Gatineau, Sainte-Marie-de-Beauce, Beauceville, Sainte-Marthe-sur-le-Lac, Deux-Montagnes, Nicolet, Trois-Rivières, Laval, Rigaud... Les villes sont aux premières loges, mais aussi les premières victimes avec leurs citoyens, des inondations causées par la crue des rivières ou des lacs.

Dans plusieurs municipalités, beaucoup de gens ne parviennent plus à s’assurer au niveau résidentiel, soit parce qu’ils ont été trop souvent victimes de catastrophes naturelles, soit parce qu’ils sont maintenant classés en zones inondables. Même les villes s’attendent à de fortes augmentations de leurs primes d’assurance en raison des sinistres engendrés par les changements climatiques.

Ce n’est pas d’hier que les rivières du Québec débordent, a rappelé Alain Bourque, directeur général de l’organisme de recherche Ouranos, lors du Forum sur les inondations tenu le 7 novembre 2019 à Québec. Ce qui a changé, souligne-t-il, c’est leur récurrence et leur intensité.

La province vient de connaitre deux épisodes de très grandes crues en seulement trois ans, en 2017 et en 2019. Elles ont laissé autant de traces dans la mémoire des sinistrés que sur le terrain.

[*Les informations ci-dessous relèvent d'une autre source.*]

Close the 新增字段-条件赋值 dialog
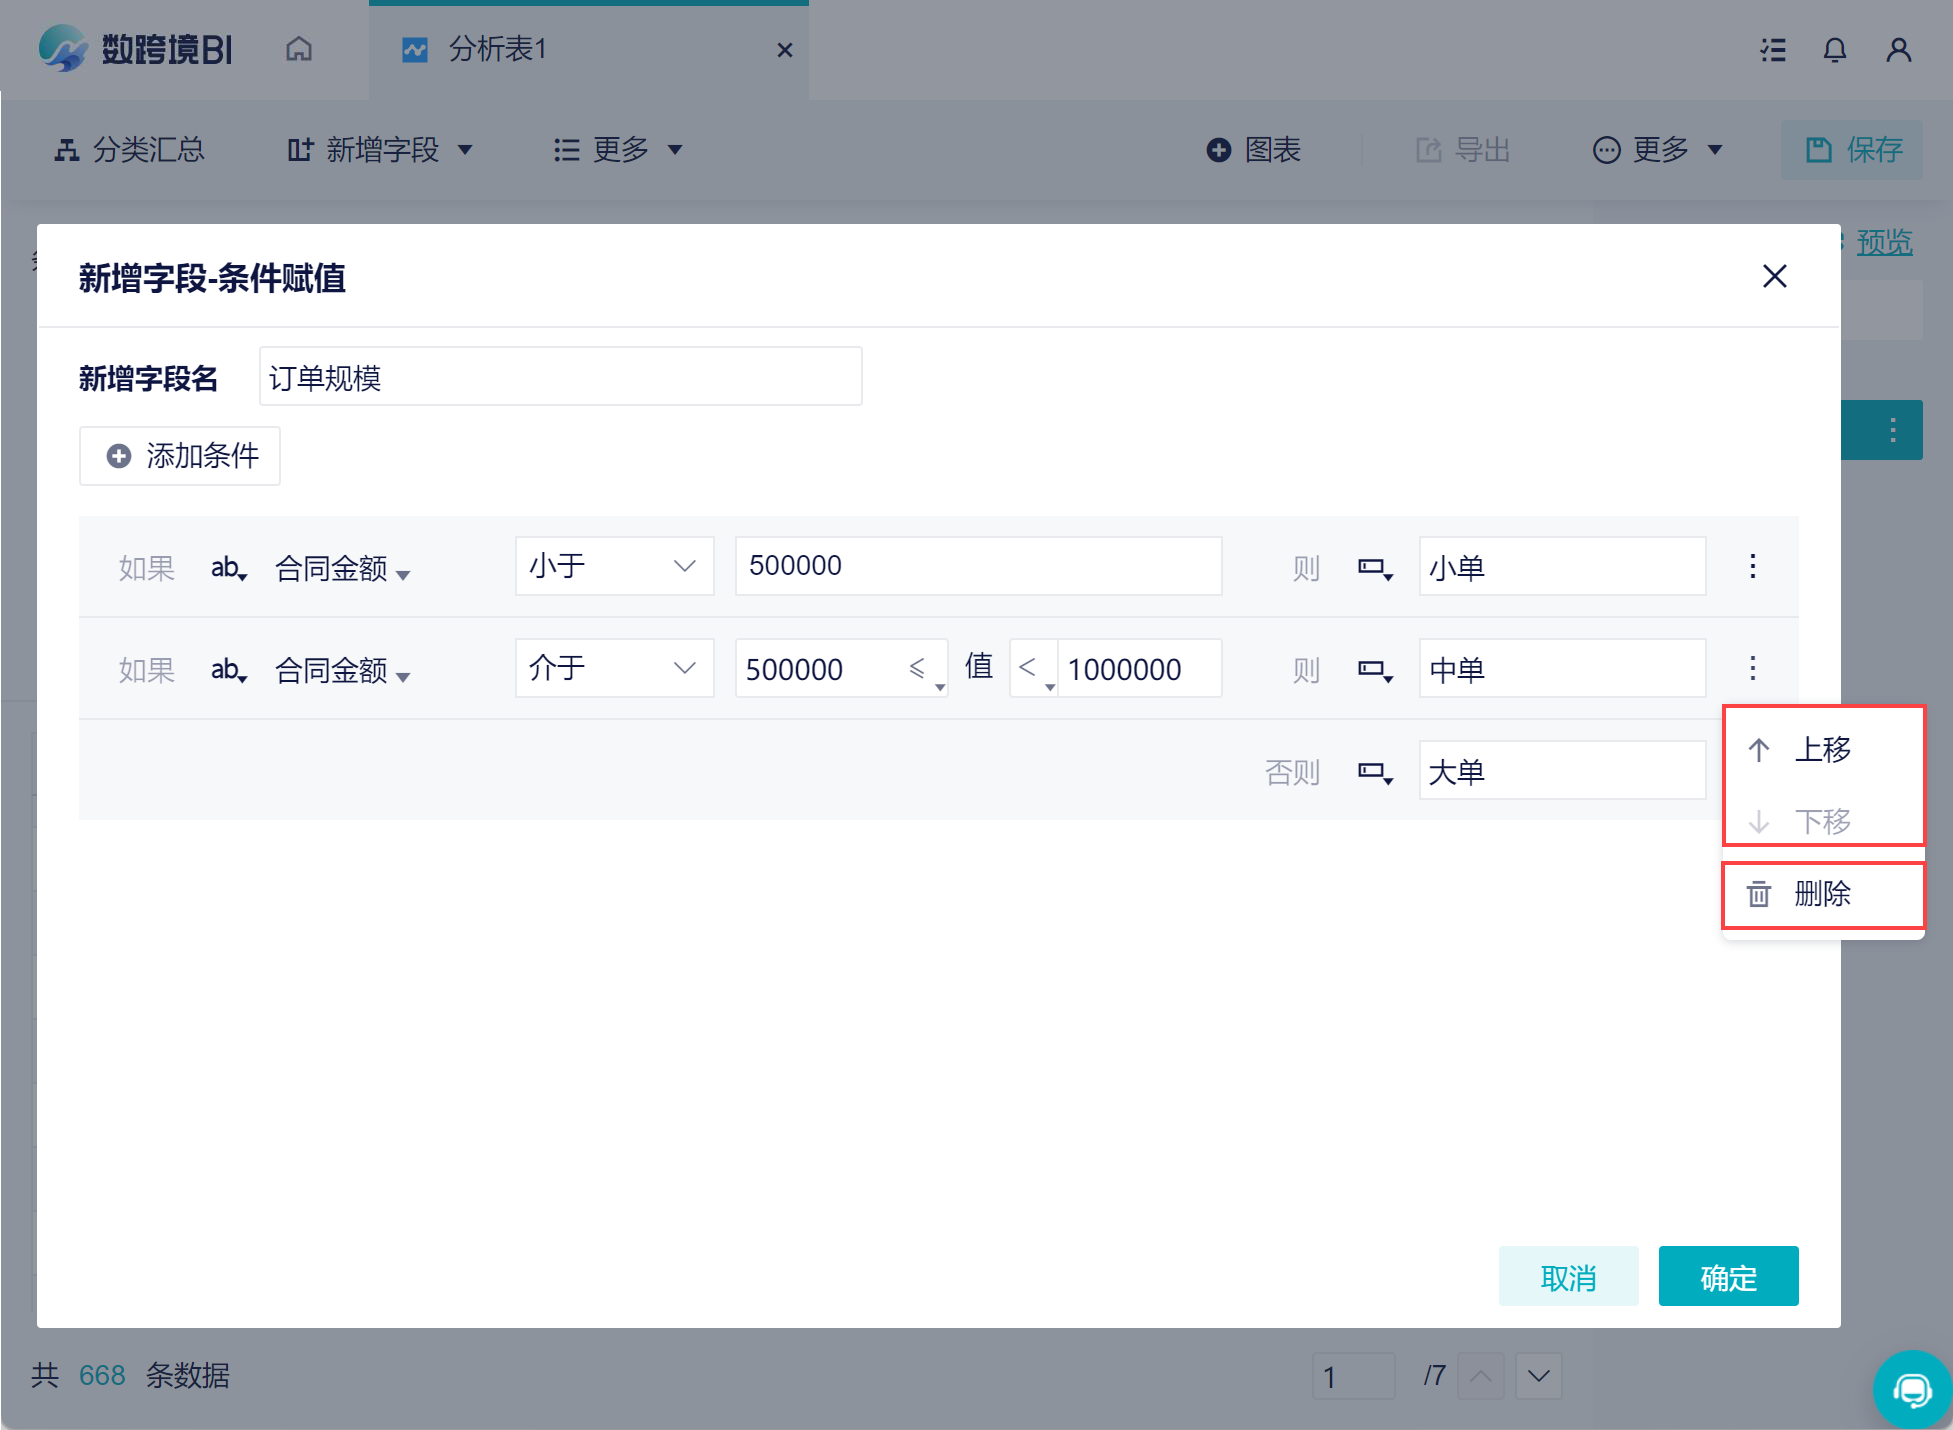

Six mois après que les eaux se soient retirées, les dommages sévères qu’elles ont causés dans des dizaines de villes et municipalités ces trois dernières années sont encore très visibles sur leur passage. Des résidents touchés sont toujours affectés au plan psychologique et financier.

300 maisons détruites à Sainte-Marie-de-Beauce

L’été, quand la rivière Chaudière est à son plus bas, rien ne laisse entrevoir les menaces qui pèsent sur les municipalités qui bordent ce cours d’eau paisible en Beauce. Or, au cours des soixante dernières années, Sainte-Marie a subi onze inondations majeures. Aucune n’avait toutefois l’ampleur de celle de 2019. Le niveau des eaux a dépassé la cote centenaire.

Dans la nuit du 21 avril 2019, le débit a atteint 2 600 mètres cubes à la seconde. Le résultat a été dévastateur. Le centre-ville est devenu un nouveau bras de la rivière où l’on circulait en bateau. Il a été fermé durant cinq jours et même l’hôtel de ville a été inondé, ainsi que la célèbre usine de gâteaux Vachon.

Au total, 800 bâtiments ont été endommagés, au point où 300 résidences devront être démolies. La zone 0-20 ans d’inondations va en grande partie disparaitre.

Comme si ce n’était pas suffisant, alors que des maisons tombaient sous le pic des pelles mécaniques cet automne, Sainte-Marie a encore une fois été victime d’une deuxième forte inondation en six mois. Le 1er novembre, en raison des pluies diluviennes qui se sont abattues sur la Beauce et d’autres régions du Québec, le centre-ville a de nouveau été submergé, ce qui est venu à bout de la légendaire résilience de nombreux Beaucerons après ces débâcles répétées.

« Avoir de l’eau sur le plancher est une chose, en avoir sur le comptoir en est une autre, a témoigné son maire Gaétan Vachon au Portail de l’assurance.

Cet automne, des résidents n’avaient pas encore décidé s’ils quittaient leur maison en 2019 ou s’ils attendaient à 2020 en espérant trouver autre chose d’ici là. « Après la crue du 1er novembre, des gens sont venus à l’hôtel de ville nous dire qu’ils en avaient assez. Le seuil de tolérance a été franchi. Plusieurs ont décidé d’abandonner leur domicile et d’accepter l’offre de rachat du gouvernement », a relaté M. Vachon.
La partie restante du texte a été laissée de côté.